» WORK ORDER
Could the lines from the one with "Задать вопрос (714, 1488)" through the end of the listing be restated exactly, with nothing else included?

» PROVIDED DATA
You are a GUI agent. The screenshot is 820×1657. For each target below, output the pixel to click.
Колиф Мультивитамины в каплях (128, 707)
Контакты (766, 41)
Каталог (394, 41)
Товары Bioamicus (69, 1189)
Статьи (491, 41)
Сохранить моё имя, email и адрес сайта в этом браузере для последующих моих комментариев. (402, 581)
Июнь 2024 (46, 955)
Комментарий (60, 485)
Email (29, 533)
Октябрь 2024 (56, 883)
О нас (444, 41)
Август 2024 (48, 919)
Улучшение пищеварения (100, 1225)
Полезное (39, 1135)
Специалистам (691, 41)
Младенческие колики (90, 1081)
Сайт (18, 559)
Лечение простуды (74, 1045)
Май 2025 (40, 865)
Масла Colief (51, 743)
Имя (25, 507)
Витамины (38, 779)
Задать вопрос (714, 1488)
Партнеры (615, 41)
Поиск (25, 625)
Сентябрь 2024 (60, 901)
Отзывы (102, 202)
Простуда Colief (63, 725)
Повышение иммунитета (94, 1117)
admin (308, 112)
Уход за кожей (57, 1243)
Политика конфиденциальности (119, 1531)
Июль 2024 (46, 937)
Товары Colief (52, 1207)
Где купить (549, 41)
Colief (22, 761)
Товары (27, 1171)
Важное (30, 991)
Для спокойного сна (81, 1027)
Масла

» EXERCISE SOLUTION
Задать вопрос (714, 1488)
Партнеры (615, 41)
Поиск (25, 625)
Сентябрь 2024 (60, 901)
Отзывы (102, 202)
Простуда Colief (63, 725)
Повышение иммунитета (94, 1117)
admin (308, 112)
Уход за кожей (57, 1243)
Политика конфиденциальности (119, 1531)
Июль 2024 (46, 937)
Товары Colief (52, 1207)
Где купить (549, 41)
Colief (22, 761)
Товары (27, 1171)
Важное (30, 991)
Для спокойного сна (81, 1027)
Масла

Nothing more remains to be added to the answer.